▶ [DOCUMENT SECTION]
Happily we have started a budget system; but the Cabinet should have seats on the floor of the Houses, and authority to answer questions and participate in debates. Unless our system was radically changed, we could not adopt the English plan of selecting the members of the Cabinet entirely from the Senate and the House. But we could have an administration always in close touch with the Congress if the Cabinet members were in attendance when matters affecting their several departments were under discussion and action.
I heard Senator Nelson W. Aldrich, who was one of the shrewdest and ablest legislators of our generation, say that if business methods were applied to the business of the government in a way in which he could do it, there would be a saving of three hundred millions of dollars a year. We are, since the Great War, facing appropriations of five or six billions of dollars a year. I think the saving of three hundred millions suggested by Senator Aldrich could be increased in proportion to the vast increase in appropriations.

▶ [EXTRACTED DATA]
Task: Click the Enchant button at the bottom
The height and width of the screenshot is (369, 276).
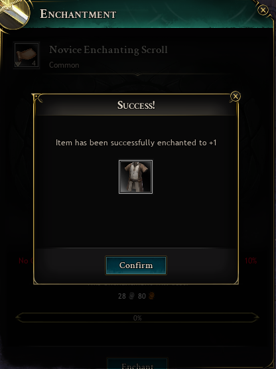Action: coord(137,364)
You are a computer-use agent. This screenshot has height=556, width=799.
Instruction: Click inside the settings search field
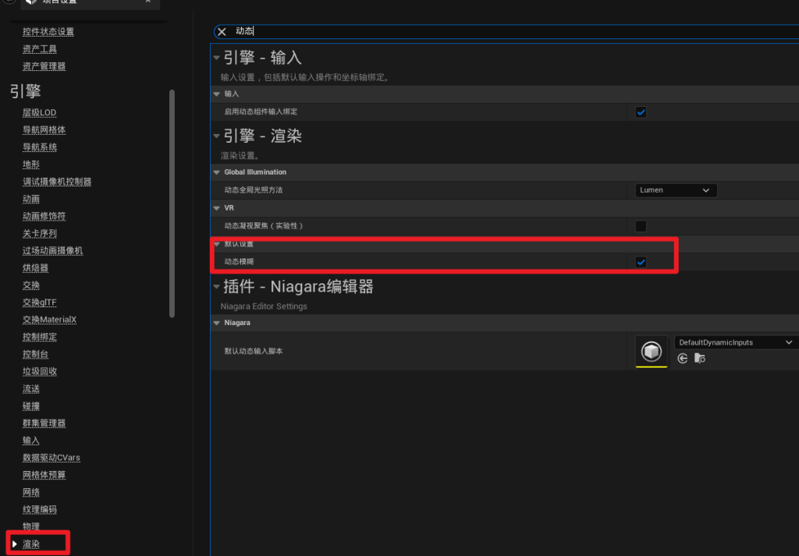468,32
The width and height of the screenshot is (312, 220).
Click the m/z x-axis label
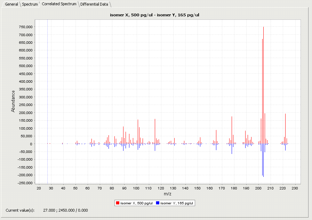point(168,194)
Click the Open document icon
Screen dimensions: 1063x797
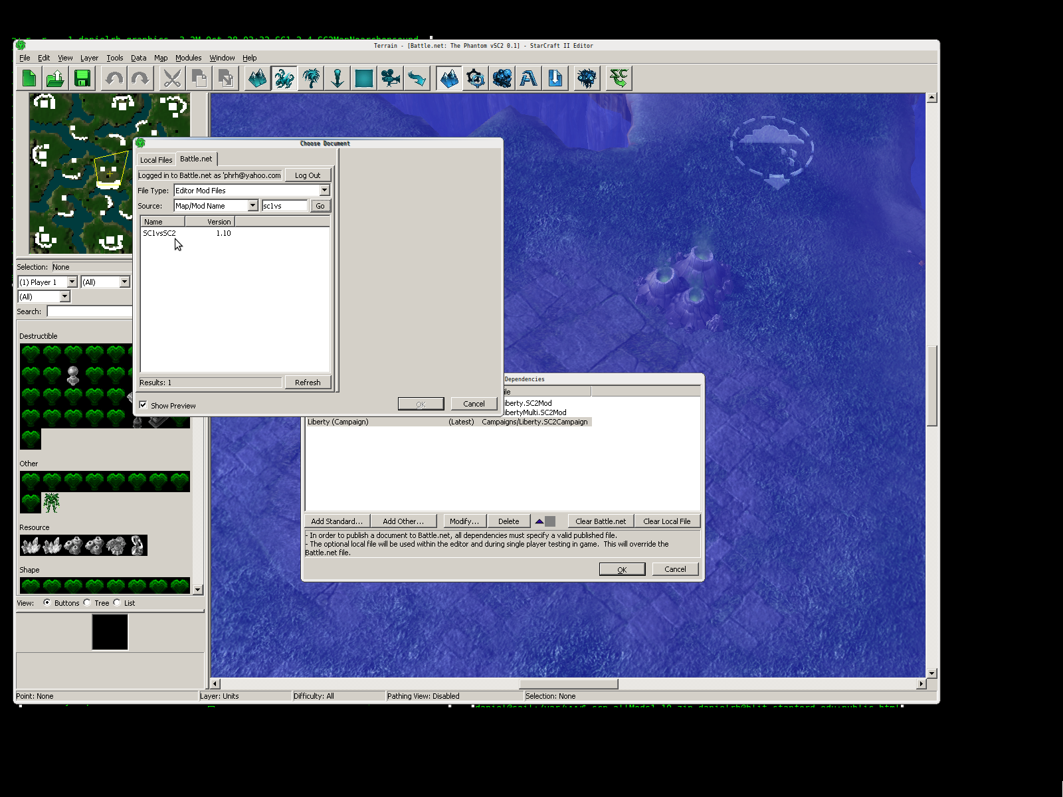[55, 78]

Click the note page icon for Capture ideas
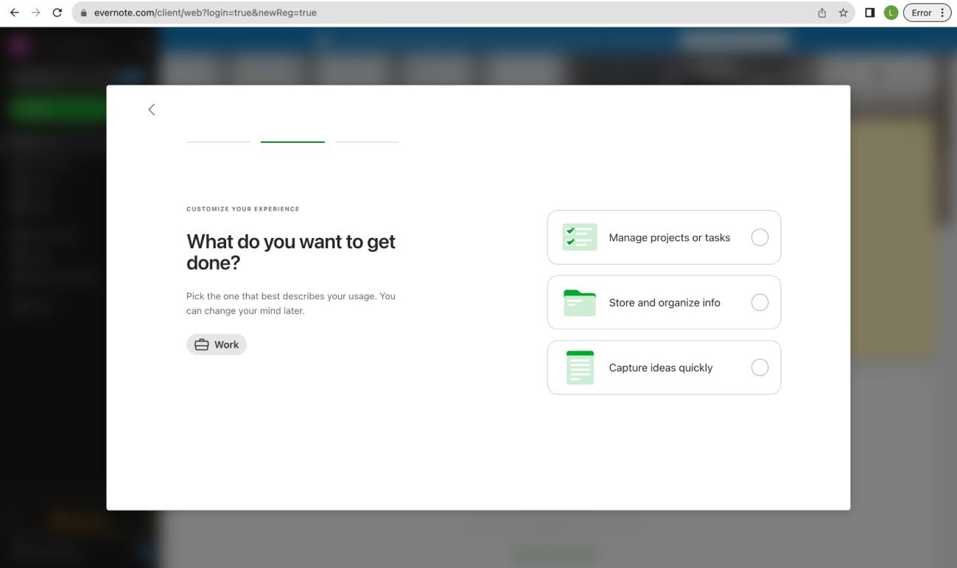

▶ [WHAT TO DO]
1. In the passage on government budgets, rewrite the stretch from "Happily we have" through "discussion and action.", putting "Ministry" in place of "Cabinet".
2. In the passage on government budgets, how much did Senator Aldrich say could be saved each year by applying business methods to government?
3. Please carry on the passage on government budgets from the point where it stops.

▶ [OUTPUTS FOR THE TASKS]
1.
Happily we have started a budget system; but the Ministry should have seats on the floor of the Houses, and authority to answer questions and participate in debates. Unless our system was radically changed, we could not adopt the English plan of selecting the members of the Ministry entirely from the Senate and the House. But we could have an administration always in close touch with the Congress if the Ministry members were in attendance when matters affecting their several departments were under discussion and action.

2. Three hundred millions of dollars a year.

3.
There has been much discussion about restricting unlimited debates in the Senate and adopting a rigid closure rule. My own recollection is that during my twelve years unlimited discussion defeated no good measure, but talked many bad ones to death. There is a curious feature in legislative discussion, and that is the way in which senators who have accustomed themselves to speak every day on each question apparently increase their vocabulary as their ideas evaporate. Two senators in my time, who could be relied upon to talk smoothly as the placid waters of a running brook for an hour or more every day, had the singular faculty of apparently saying much of importance while really developing no ideas. In order to understand them, while the Senate would become empty by its members going to their committee rooms, I would be a patient listener. I finally gave that up because, though endowed with reasonable intelligence and an intense desire for knowledge, I never could grasp what they were driving at.
XVI. AMBASSADORS AND MINISTERS
The United States has always been admirably represented at the Court of St. James. I consider it as a rare privilege and a delightful memory that I have known well these distinguished ambassadors and ministers who served during my time. I was not in England while Charles Francis Adams was a minister, but his work during the Civil War created intense interest in America. It is admitted that he prevented Great Britain from taking such action as would have prolonged the war and endangered the purpose which Mr. Lincoln was trying to accomplish, namely, the preservation of the Union. His curt answer to Lord John Russell, "This means war," changed the policy of the British Government.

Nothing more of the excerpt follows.